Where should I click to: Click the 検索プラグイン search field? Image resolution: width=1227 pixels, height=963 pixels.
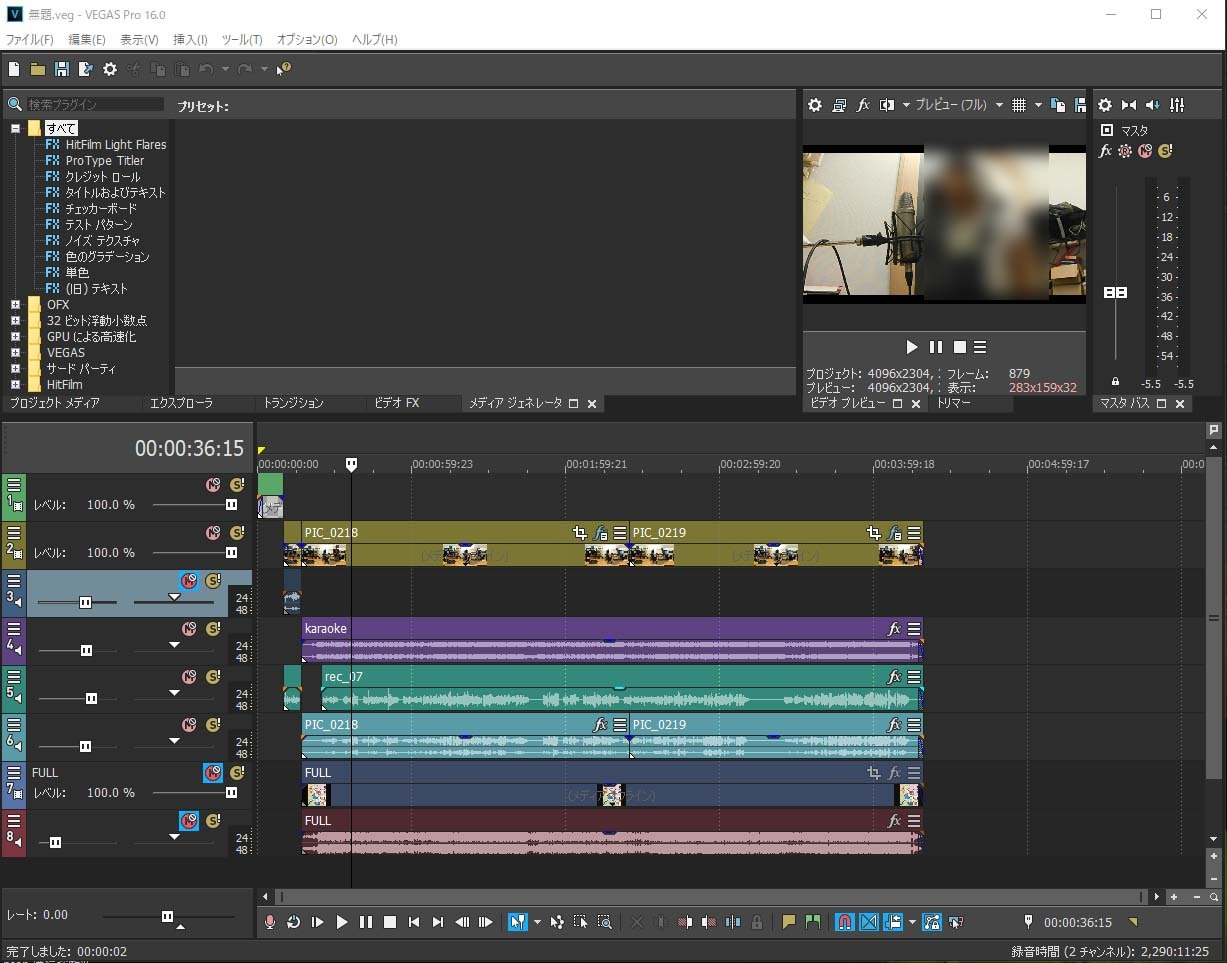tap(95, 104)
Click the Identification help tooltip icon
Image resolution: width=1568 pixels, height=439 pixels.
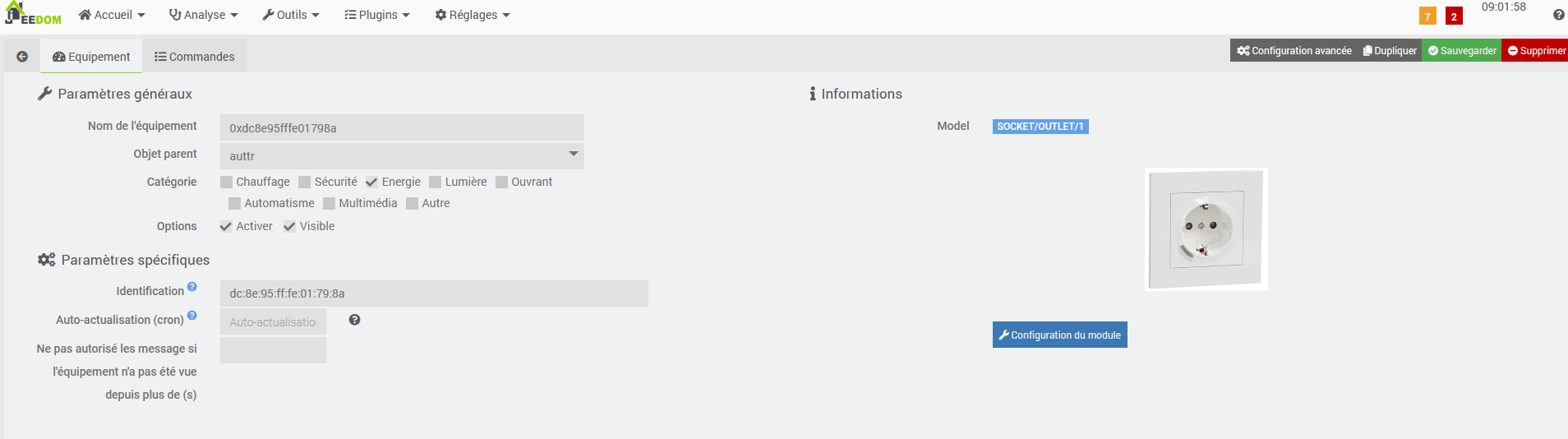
...
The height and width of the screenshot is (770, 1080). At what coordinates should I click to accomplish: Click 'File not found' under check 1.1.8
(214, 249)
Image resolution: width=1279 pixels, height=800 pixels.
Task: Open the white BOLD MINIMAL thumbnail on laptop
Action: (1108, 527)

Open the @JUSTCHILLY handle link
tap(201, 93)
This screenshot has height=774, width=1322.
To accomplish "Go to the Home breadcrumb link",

## Directions
In the listing above, locate the line containing "The height and" and the line containing "to the Home". Transcribe those two lines and everything between them, exactly as written.

## Task answer
The height and width of the screenshot is (770, 1080). At what coordinates should I click to accomplish: Click 'File not found' under check 1.1.8
(214, 249)
Image resolution: width=1279 pixels, height=800 pixels.
Task: Open the white BOLD MINIMAL thumbnail on laptop
Action: (1108, 527)

Open the @JUSTCHILLY handle link
tap(201, 93)
This screenshot has height=774, width=1322.
To accomplish "Go to the Home breadcrumb link",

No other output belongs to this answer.